Bug 199709 - [ews-build] Parse and display layout test failures
Summary: [ews-build] Parse and display layout test failures
Status: RESOLVED FIXED
Alias: None
Product: WebKit
Classification: Unclassified
Component: Tools / Tests (show other bugs)
Version: Other
Hardware: Unspecified Unspecified
: P2 Normal
Assignee: Aakash Jain
URL:
Keywords: InRadar
Depends on:
Blocks:
 
Reported: 2019-07-11 06:31 PDT by Aakash Jain
Modified: 2019-07-15 09:55 PDT (History)
5 users (show)

See Also:


Attachments
Patch (7.90 KB, patch)
2019-07-11 06:45 PDT, Aakash Jain
aakash_jain: review?
Details | Formatted Diff | Diff

Note You need to log in before you can comment on or make changes to this bug.
Description Aakash Jain 2019-07-11 06:31:07 PDT
Parse layout test failures and update step and build summary accordingly.
Comment 1 Aakash Jain 2019-07-11 06:45:17 PDT
Created attachment 373921 [details]
Patch
Comment 2 EWS Watchlist 2019-07-11 06:48:38 PDT Comment hidden (obsolete)
Comment 3 Aakash Jain 2019-07-11 07:58:55 PDT
Sample runs:

Pass: https://ews-build.webkit-uat.org/#/builders/40/builds/95
Retry in case of unexpected failure: https://ews-build.webkit-uat.org/#/builders/40/builds/91
Comment 4 Jonathan Bedard 2019-07-11 09:15:50 PDT
(In reply to Aakash Jain from comment #3)
> Sample runs:
> 
> Pass: https://ews-build.webkit-uat.org/#/builders/40/builds/95
> Retry in case of unexpected failure:
> https://ews-build.webkit-uat.org/#/builders/40/builds/91

Looking a† build 91...am I correct in understanding that 92, 93 and 94 are all retries of the same patch, right?

Do we have an early exit at any point, if too many retries are attempted?
Comment 5 Aakash Jain 2019-07-11 09:28:02 PDT
> Looking a† build 91...am I correct in understanding that 92, 93 and 94 are all retries of the same patch, right?
Yeah.

> Do we have an early exit at any point, if too many retries are attempted?
Nope. This most likely indicate some infrastructure issue, and we don't want to burn through build-requests. Old EWS also has infinite retry logic for various scenarios.
Comment 6 Jonathan Bedard 2019-07-11 11:18:14 PDT
Comment on attachment 373921 [details]
Patch

View in context: https://bugs.webkit.org/attachment.cgi?id=373921&action=review

> Tools/BuildSlaveSupport/ews-build/steps.py:842
> +    # FIXME: This will break if run-webkit-tests changes its default log formatter.

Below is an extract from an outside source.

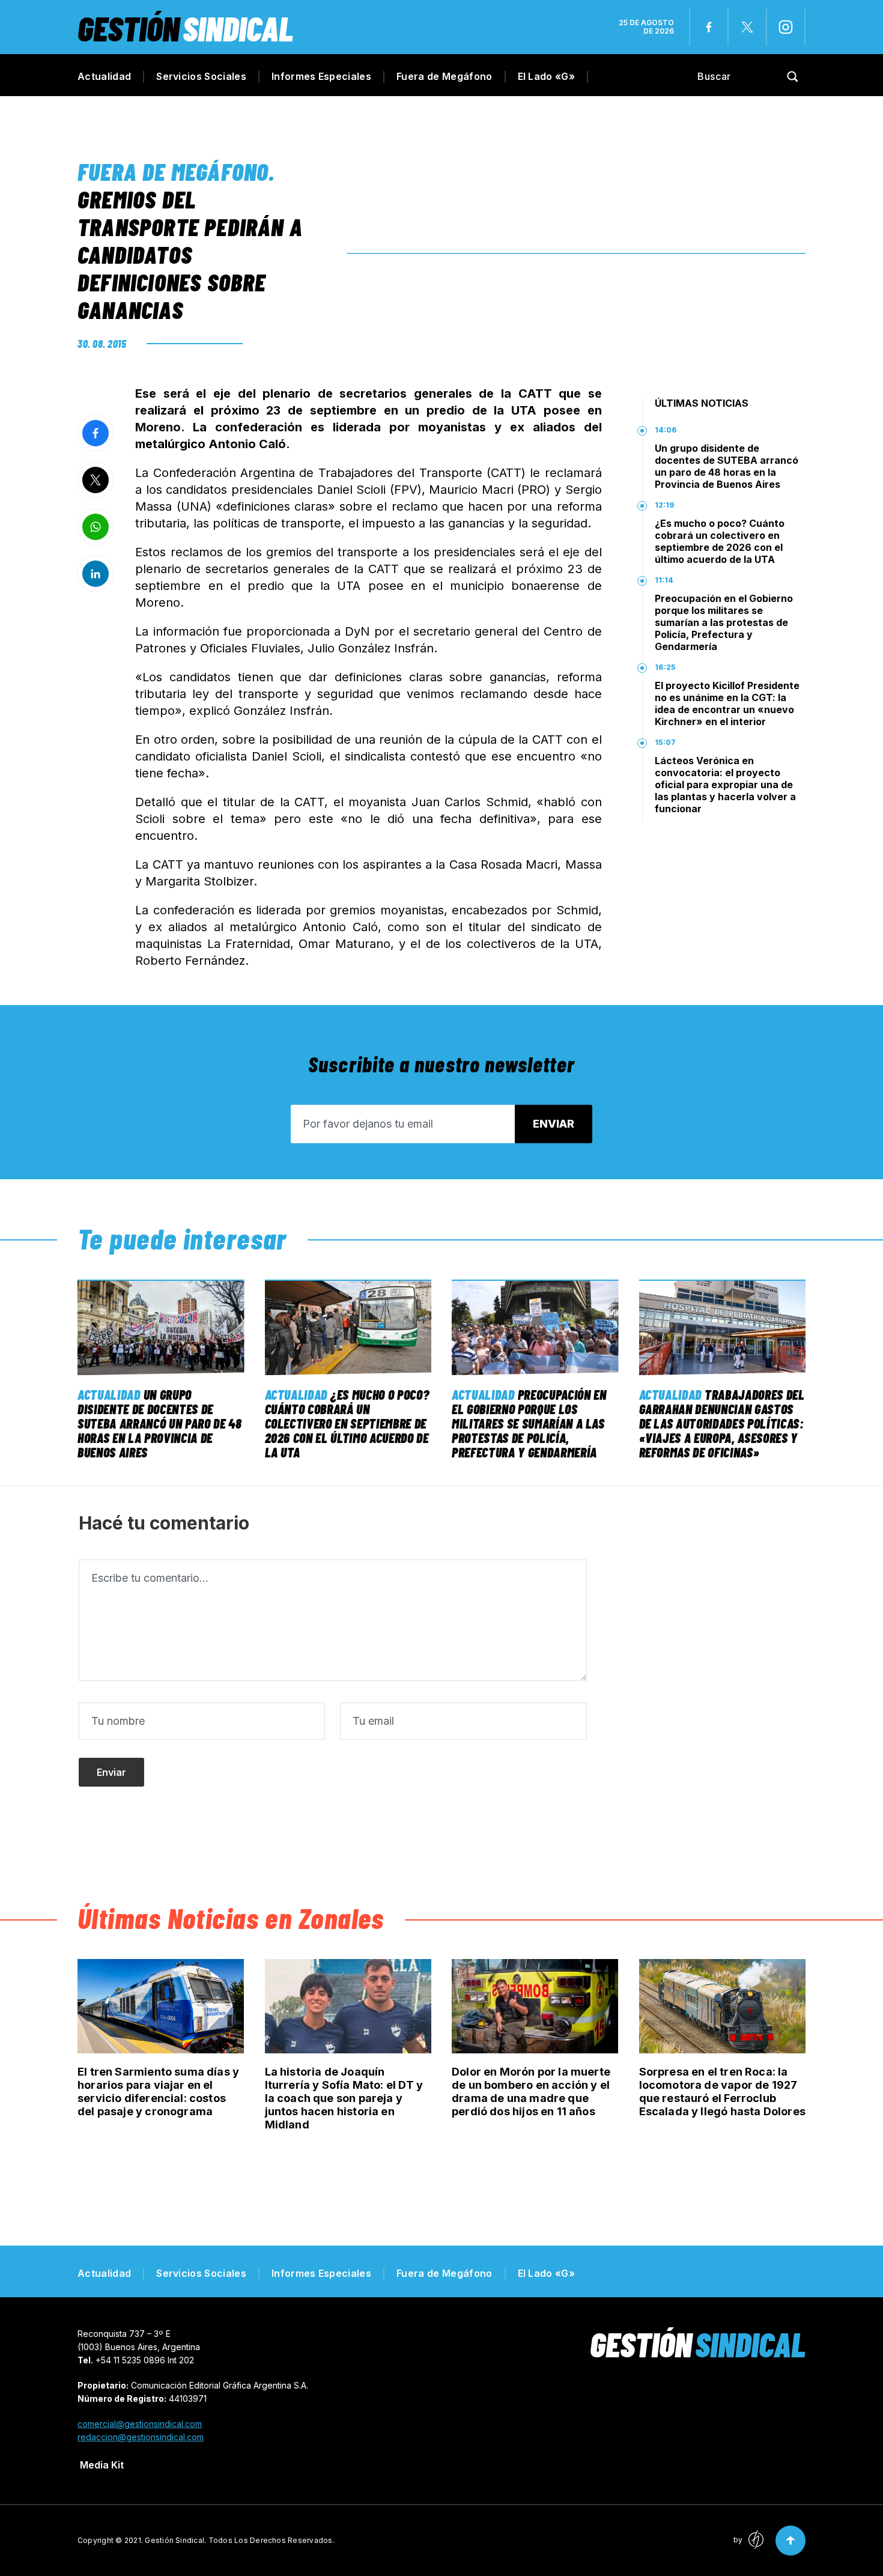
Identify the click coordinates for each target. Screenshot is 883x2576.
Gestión (185, 28)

What exactly is there to 'FIX' here? Maybe an example of a line we're matching would be helpful. I'm familiar enough with run-webkit-tests that I know that this ragex is correct, but others might not be.

> Tools/BuildSlaveSupport/ews-build/steps.py:845
> +    def _strip_python_logging_prefix(self, line):

Should this just be '_strip_logging_prefix(...)'?

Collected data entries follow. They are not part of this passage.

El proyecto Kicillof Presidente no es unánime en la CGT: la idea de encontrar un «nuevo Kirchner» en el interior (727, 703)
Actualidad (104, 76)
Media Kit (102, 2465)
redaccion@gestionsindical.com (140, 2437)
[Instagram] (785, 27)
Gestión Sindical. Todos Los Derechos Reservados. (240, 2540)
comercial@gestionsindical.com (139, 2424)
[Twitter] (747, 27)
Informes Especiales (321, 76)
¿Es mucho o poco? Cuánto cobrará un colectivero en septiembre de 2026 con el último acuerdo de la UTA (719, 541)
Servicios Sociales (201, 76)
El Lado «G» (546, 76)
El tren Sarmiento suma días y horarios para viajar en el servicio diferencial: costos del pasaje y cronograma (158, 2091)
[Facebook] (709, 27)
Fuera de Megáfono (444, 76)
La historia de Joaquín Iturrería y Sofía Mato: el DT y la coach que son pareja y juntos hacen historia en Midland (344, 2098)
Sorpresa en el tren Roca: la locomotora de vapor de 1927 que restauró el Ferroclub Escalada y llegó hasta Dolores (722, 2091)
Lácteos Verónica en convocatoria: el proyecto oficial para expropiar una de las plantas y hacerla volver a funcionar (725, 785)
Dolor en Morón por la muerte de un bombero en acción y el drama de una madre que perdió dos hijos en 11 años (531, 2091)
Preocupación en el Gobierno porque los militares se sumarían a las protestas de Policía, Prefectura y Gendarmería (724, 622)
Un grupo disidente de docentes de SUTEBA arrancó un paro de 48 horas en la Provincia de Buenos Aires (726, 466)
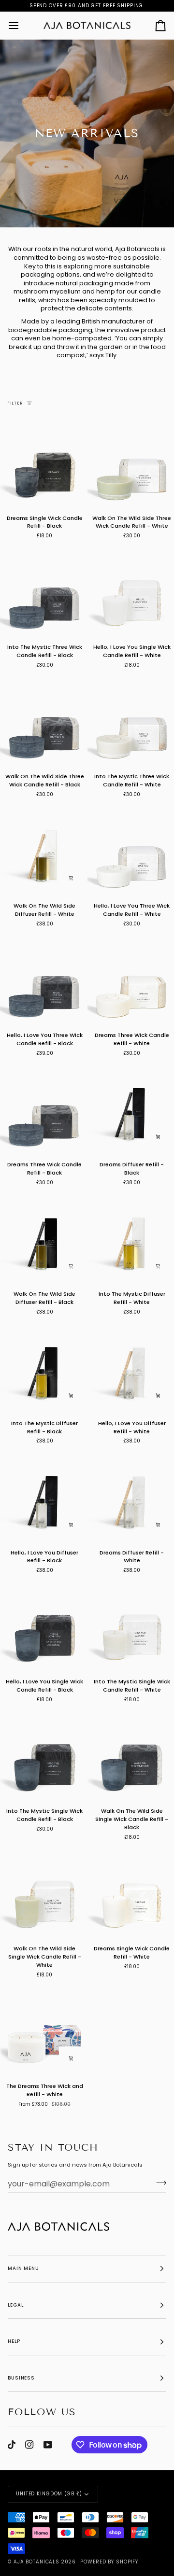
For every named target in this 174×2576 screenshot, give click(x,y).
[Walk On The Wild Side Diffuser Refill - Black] (43, 1238)
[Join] (158, 2182)
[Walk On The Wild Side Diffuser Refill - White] (43, 851)
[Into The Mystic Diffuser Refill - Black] (43, 1368)
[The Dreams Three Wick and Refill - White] (43, 2031)
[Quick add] (71, 2058)
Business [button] (21, 2378)
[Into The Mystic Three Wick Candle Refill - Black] (43, 592)
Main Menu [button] (23, 2268)
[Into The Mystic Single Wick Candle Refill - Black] (43, 1756)
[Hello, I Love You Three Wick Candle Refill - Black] (43, 980)
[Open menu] (22, 25)
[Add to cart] (71, 878)
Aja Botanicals (36, 2562)
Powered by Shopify (109, 2562)
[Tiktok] (11, 2444)
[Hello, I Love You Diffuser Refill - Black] (43, 1497)
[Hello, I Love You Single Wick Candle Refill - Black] (43, 1626)
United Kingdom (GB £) (49, 2494)
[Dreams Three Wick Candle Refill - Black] (43, 1109)
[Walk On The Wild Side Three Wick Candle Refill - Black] (43, 721)
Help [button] (14, 2341)
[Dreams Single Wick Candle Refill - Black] (43, 463)
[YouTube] (48, 2444)
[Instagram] (29, 2444)
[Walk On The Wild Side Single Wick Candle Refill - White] (43, 1893)
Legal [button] (15, 2305)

> Tools/BuildSlaveSupport/ews-build/steps.py:853
> +        expressions = [

Why a list of pairs and not a dictionary, does order matter?

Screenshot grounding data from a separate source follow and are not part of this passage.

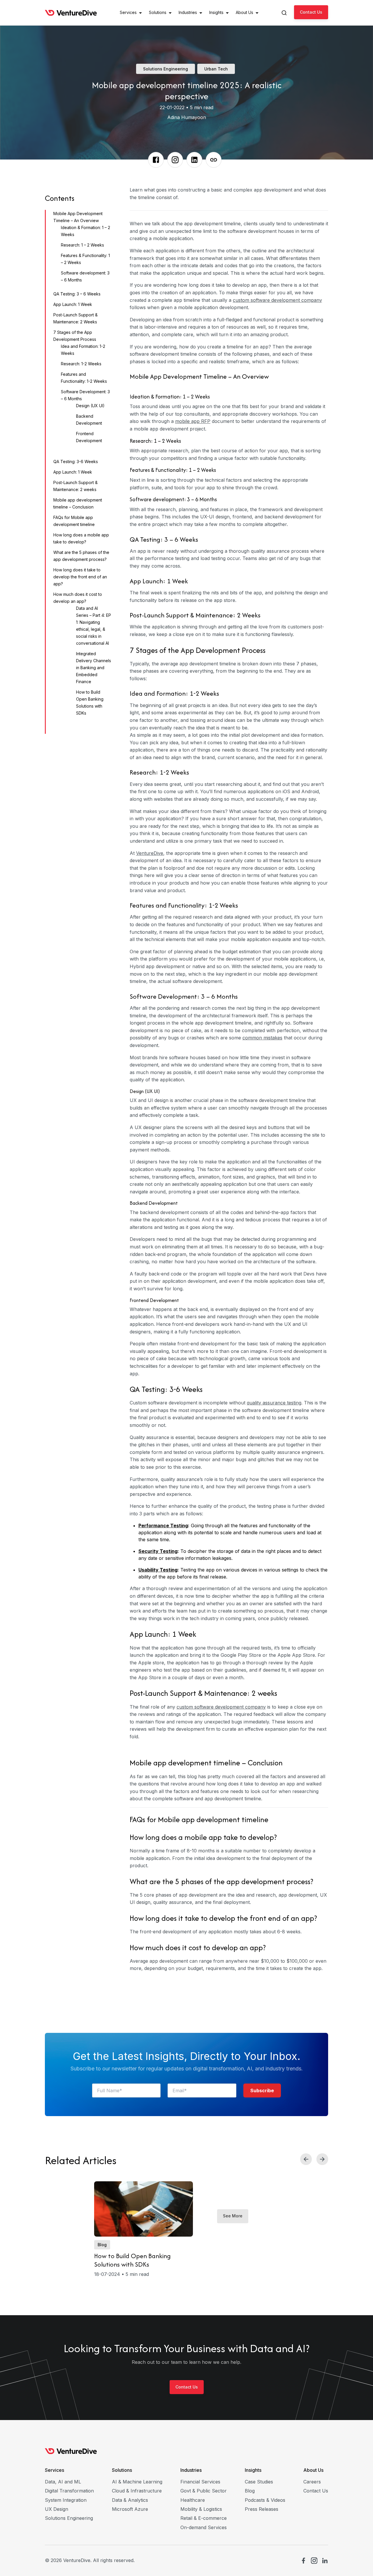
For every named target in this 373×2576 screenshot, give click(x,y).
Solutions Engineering (69, 2518)
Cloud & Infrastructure (137, 2491)
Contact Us (311, 11)
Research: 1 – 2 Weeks (82, 244)
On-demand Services (203, 2527)
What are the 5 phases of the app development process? (221, 1881)
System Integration (66, 2500)
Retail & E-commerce (203, 2518)
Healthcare (192, 2500)
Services (54, 2470)
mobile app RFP (192, 421)
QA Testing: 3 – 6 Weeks (77, 293)
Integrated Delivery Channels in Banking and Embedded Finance (93, 667)
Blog (250, 2491)
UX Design (56, 2509)
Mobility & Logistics (201, 2509)
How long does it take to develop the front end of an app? (80, 576)
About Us (313, 2470)
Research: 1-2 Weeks (81, 363)
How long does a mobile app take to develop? (203, 1837)
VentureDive (149, 853)
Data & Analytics (130, 2500)
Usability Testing (157, 1570)
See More (232, 2215)
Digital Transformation (69, 2491)
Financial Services (200, 2482)
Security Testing (157, 1551)
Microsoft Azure (130, 2509)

> Tools/BuildSlaveSupport/ews-build/steps.py:872
> +                # FIXME: Parse file names and put them in results

Do we have a bug number for this?

> Tools/BuildSlaveSupport/ews-build/steps.py:897
> +                    return FAILURE

So we return a failure if we have incorrectLayoutLines, even if the cmd.rc is 254?

> Tools/BuildSlaveSupport/ews-build/steps.py:902
> +        if cmd.rc == 254:

There is a danger here.

What happens if I upload a bad patch that causes run-webkit-tests to raise this exception? How do we stop the retry?
Comment 7 Aakash Jain 2019-07-15 08:26:42 PDT
Comment on attachment 373921 [details]
Patch

View in context: https://bugs.webkit.org/attachment.cgi?id=373921&action=review

>> Tools/BuildSlaveSupport/ews-build/steps.py:842
>> +    # FIXME: This will break if run-webkit-tests changes its default log formatter.
> 
> What exactly is there to 'FIX' here? Maybe an example of a line we're matching would be helpful. I'm familiar enough with run-webkit-tests that I know that this ragex is correct, but others might not be.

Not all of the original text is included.